(Stored items)
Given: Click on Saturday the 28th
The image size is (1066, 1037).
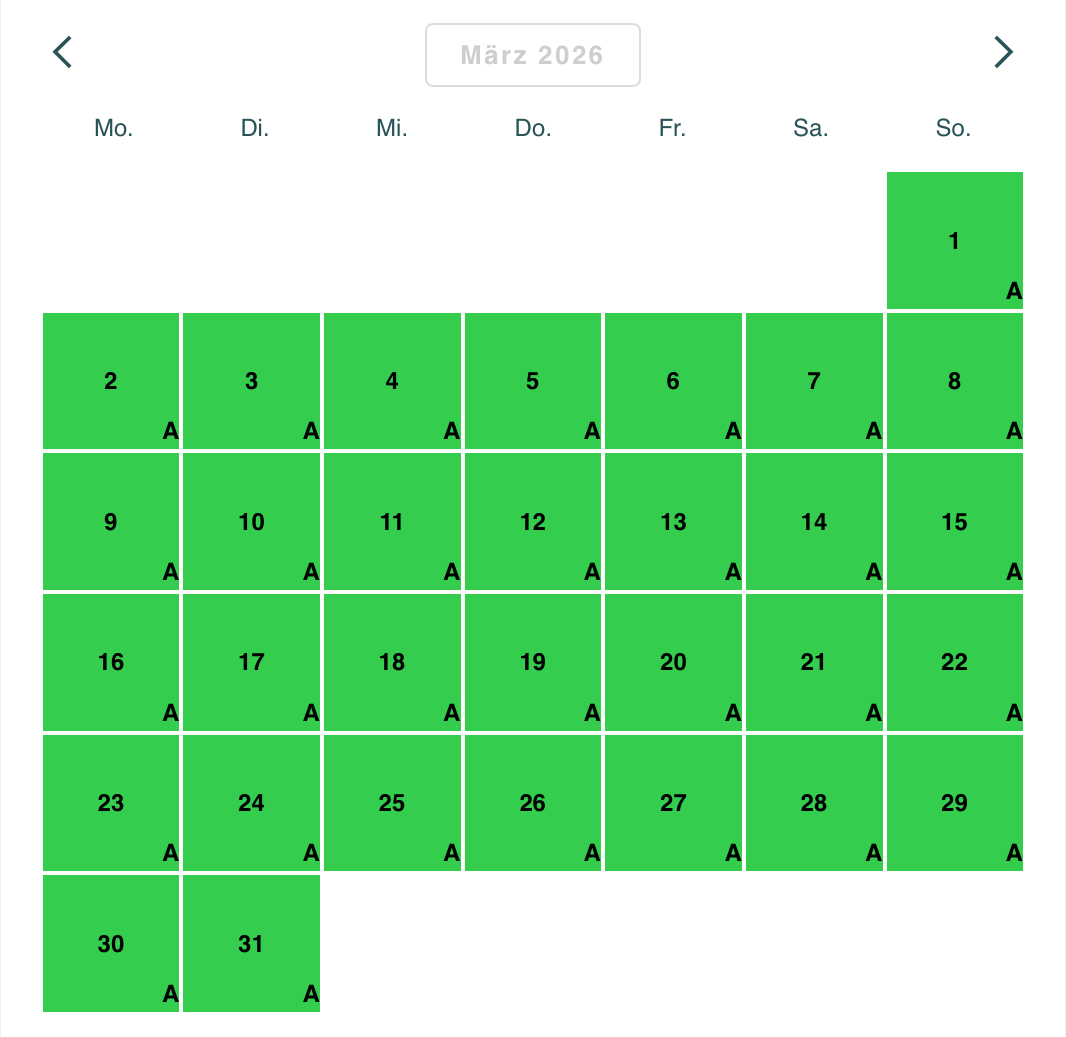Looking at the screenshot, I should pos(814,803).
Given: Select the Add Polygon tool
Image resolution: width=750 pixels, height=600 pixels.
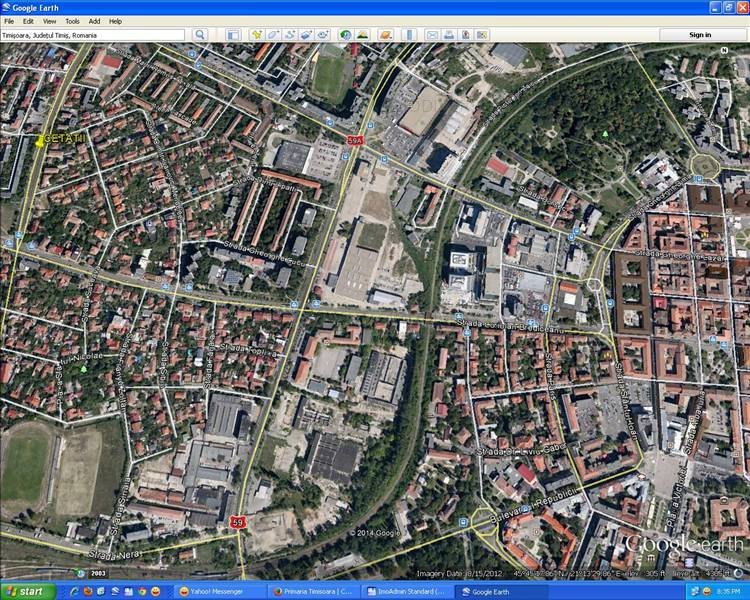Looking at the screenshot, I should (273, 35).
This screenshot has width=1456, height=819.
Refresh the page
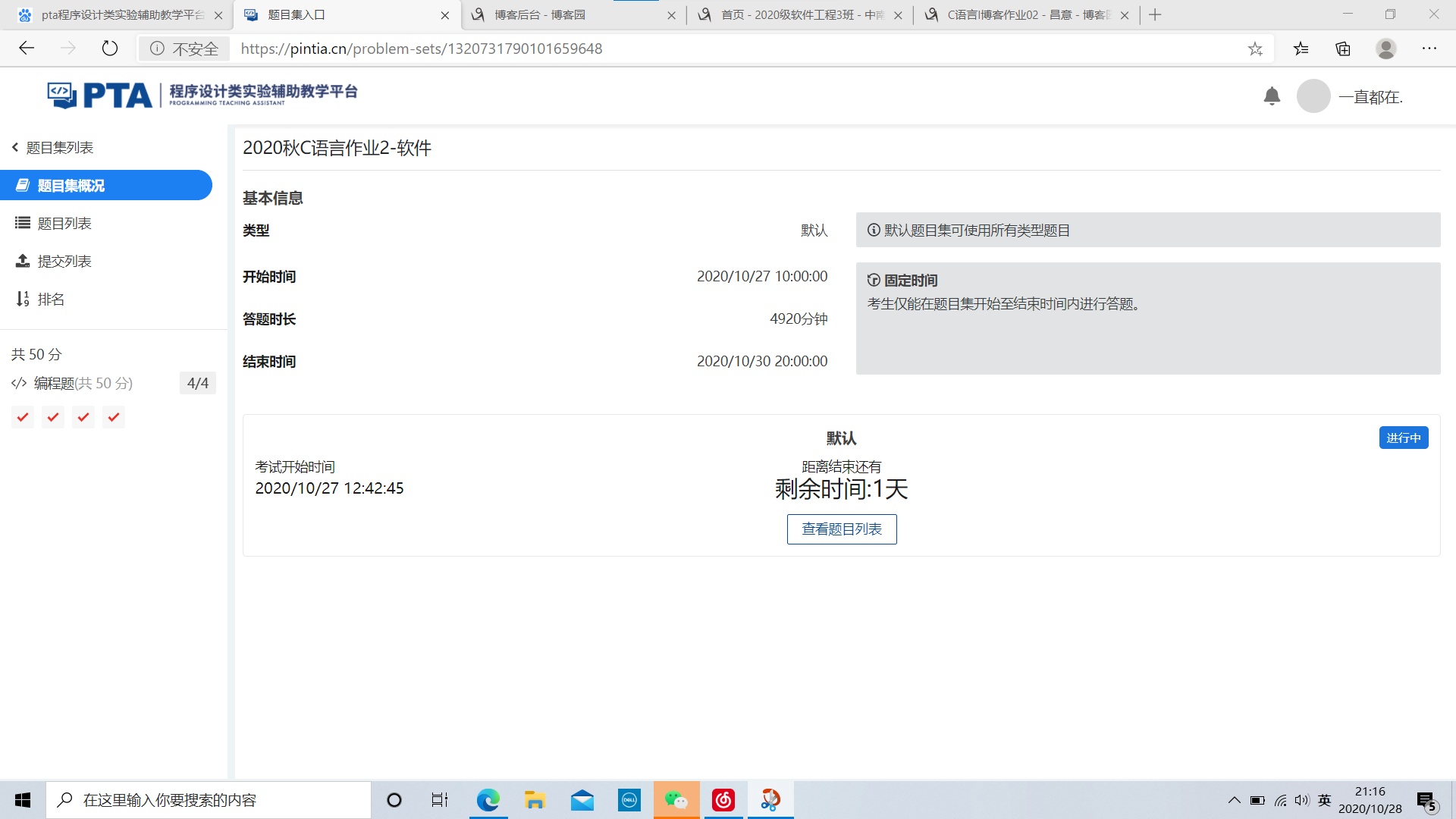click(x=110, y=49)
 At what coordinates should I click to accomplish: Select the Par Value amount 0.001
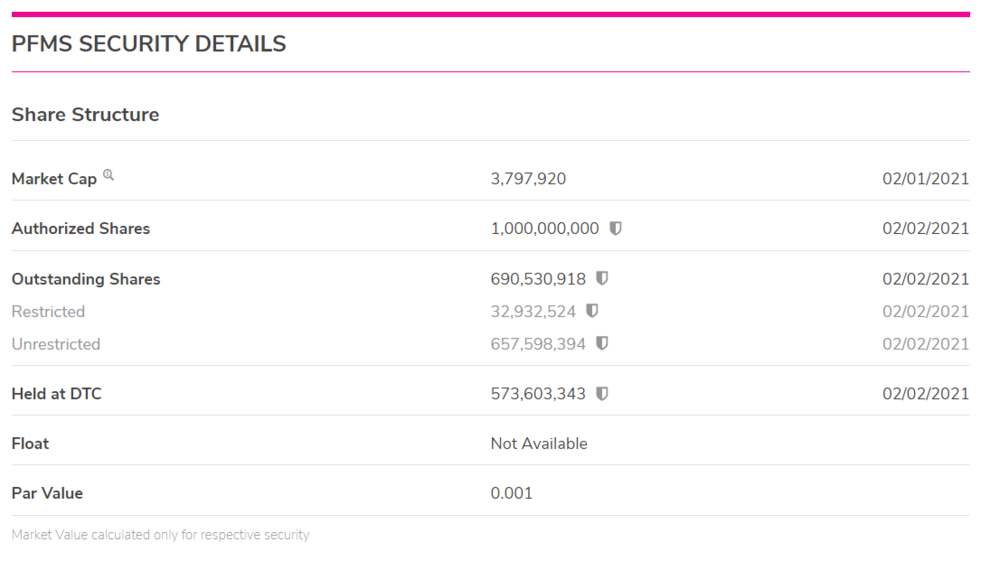click(x=511, y=494)
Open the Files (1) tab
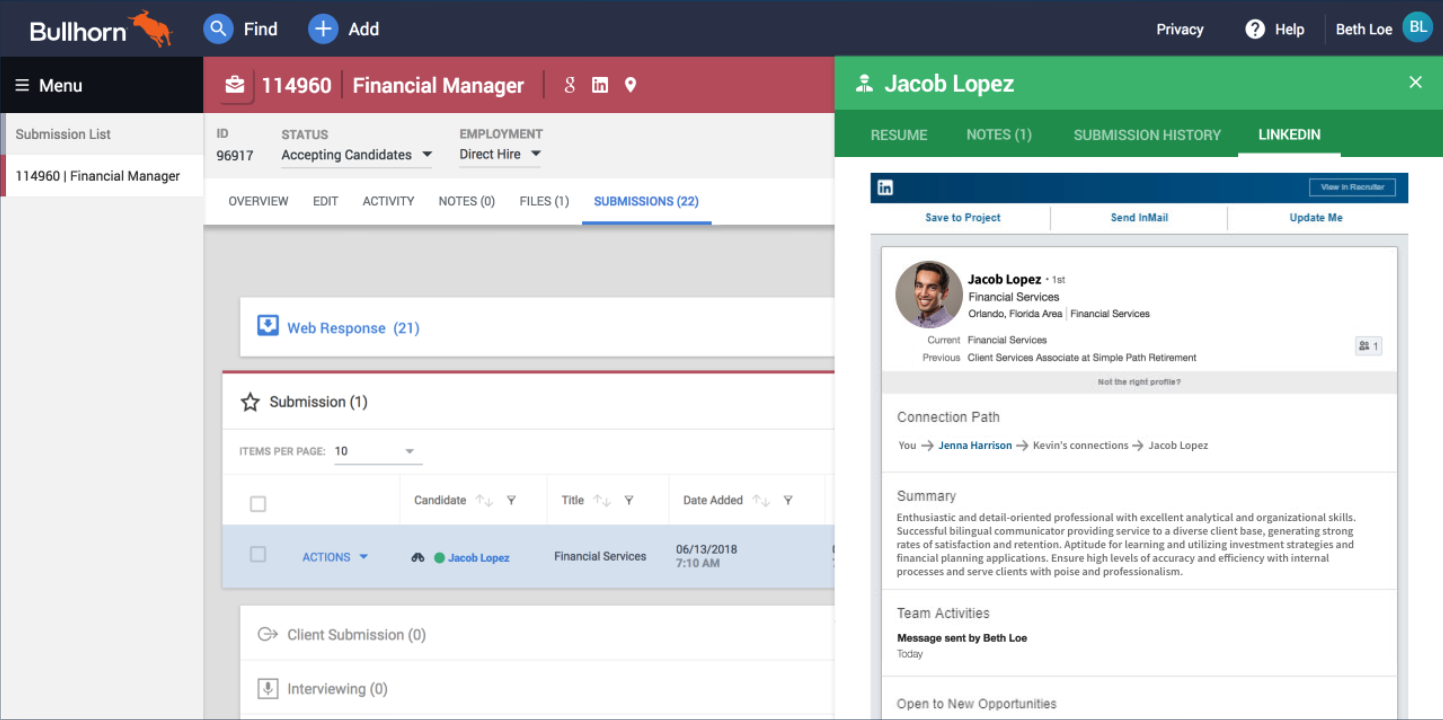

* TASK PROMPT *
State how many lines of the data include the word "Given", with nothing else.

* OUTPUT FOR THIS EXERCISE *
2